* [YOUR OBJECTIVE]: Below is a block of records; reproduce all of them exactly and leave out any pictures.

* [INPUT]:
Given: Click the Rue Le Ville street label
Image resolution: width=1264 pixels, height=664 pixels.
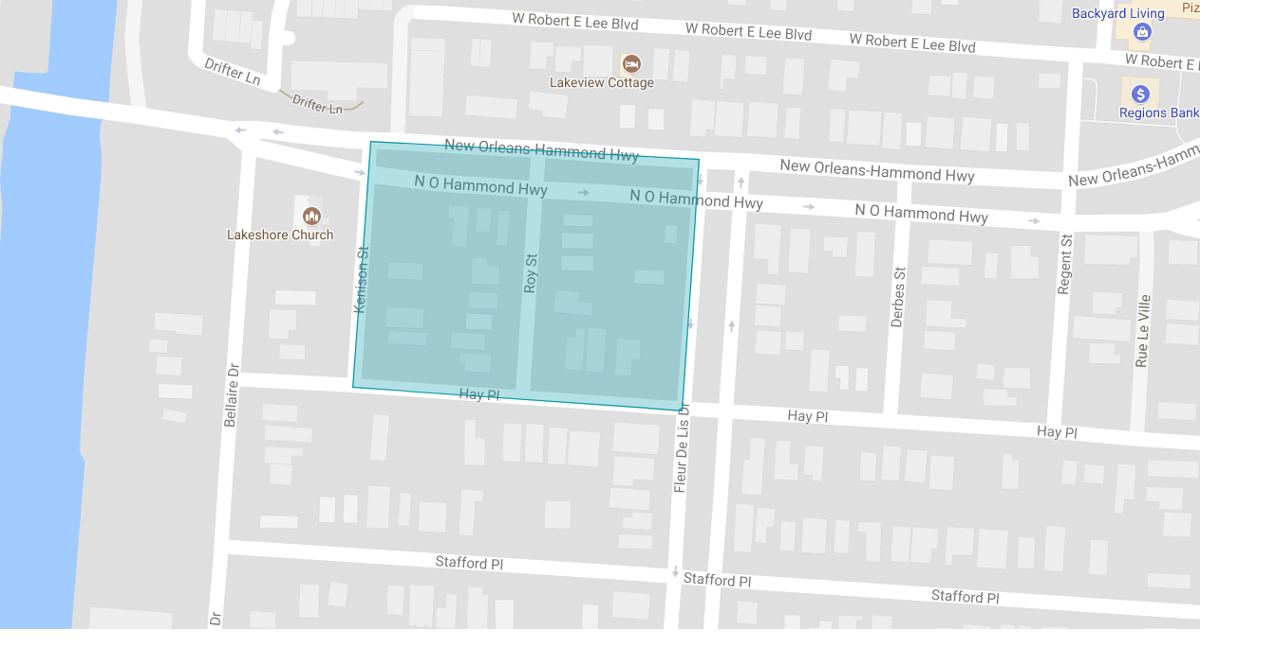Looking at the screenshot, I should (1142, 330).
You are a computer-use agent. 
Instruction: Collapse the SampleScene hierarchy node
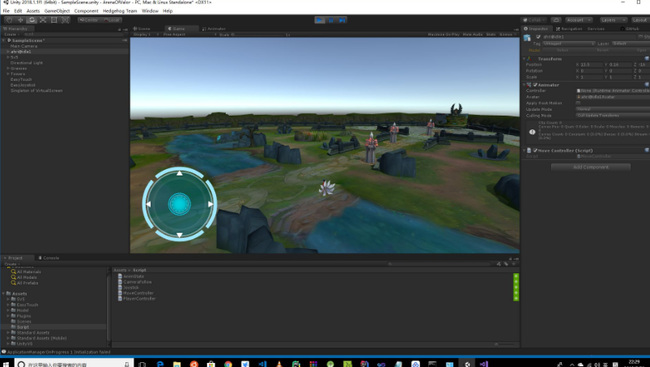pyautogui.click(x=4, y=40)
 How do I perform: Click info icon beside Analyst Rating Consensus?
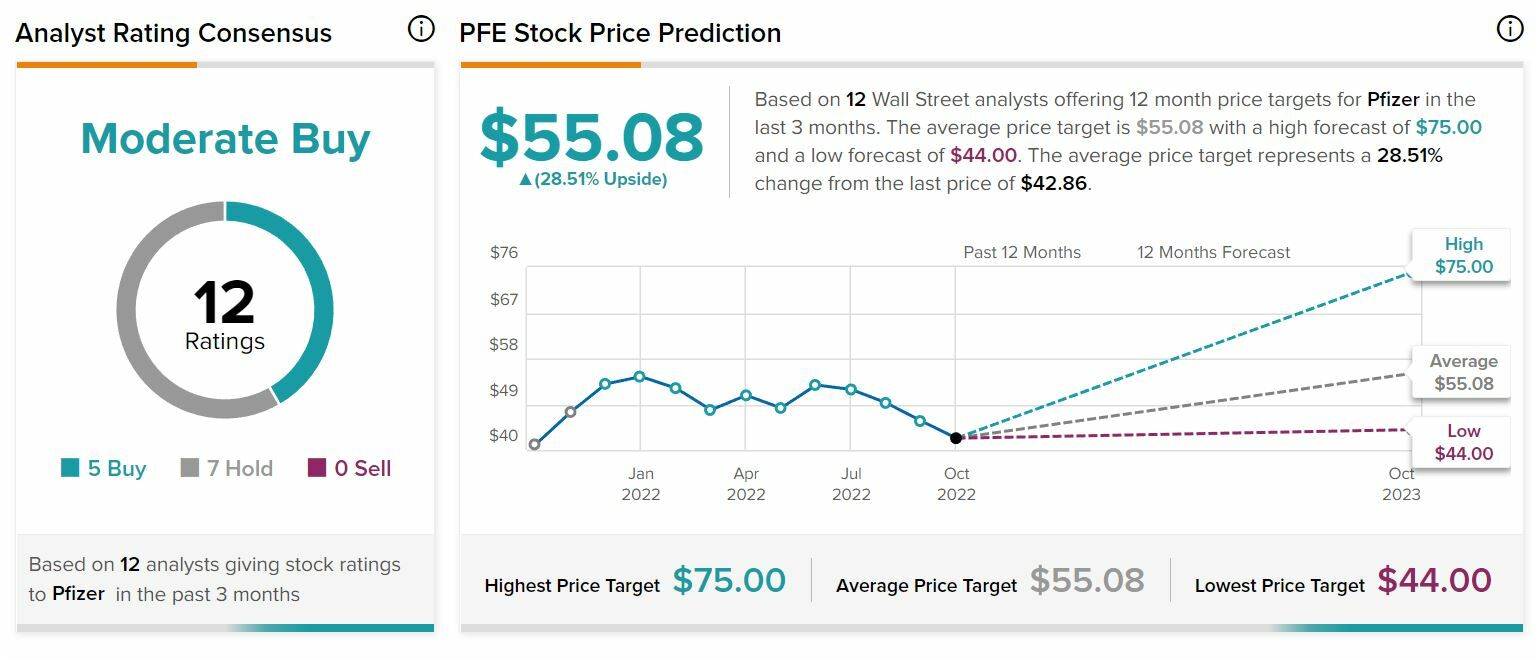[421, 30]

* [ANSWER TO THIS EXERCISE]:
Given: Click the Rue Le Ville street label
Image resolution: width=1264 pixels, height=664 pixels.
Looking at the screenshot, I should (1142, 330).
You are a computer-use agent. 
Instruction: Collapse the SampleScene hierarchy node
pyautogui.click(x=4, y=40)
 How do I perform: Click info icon beside Analyst Rating Consensus?
[421, 30]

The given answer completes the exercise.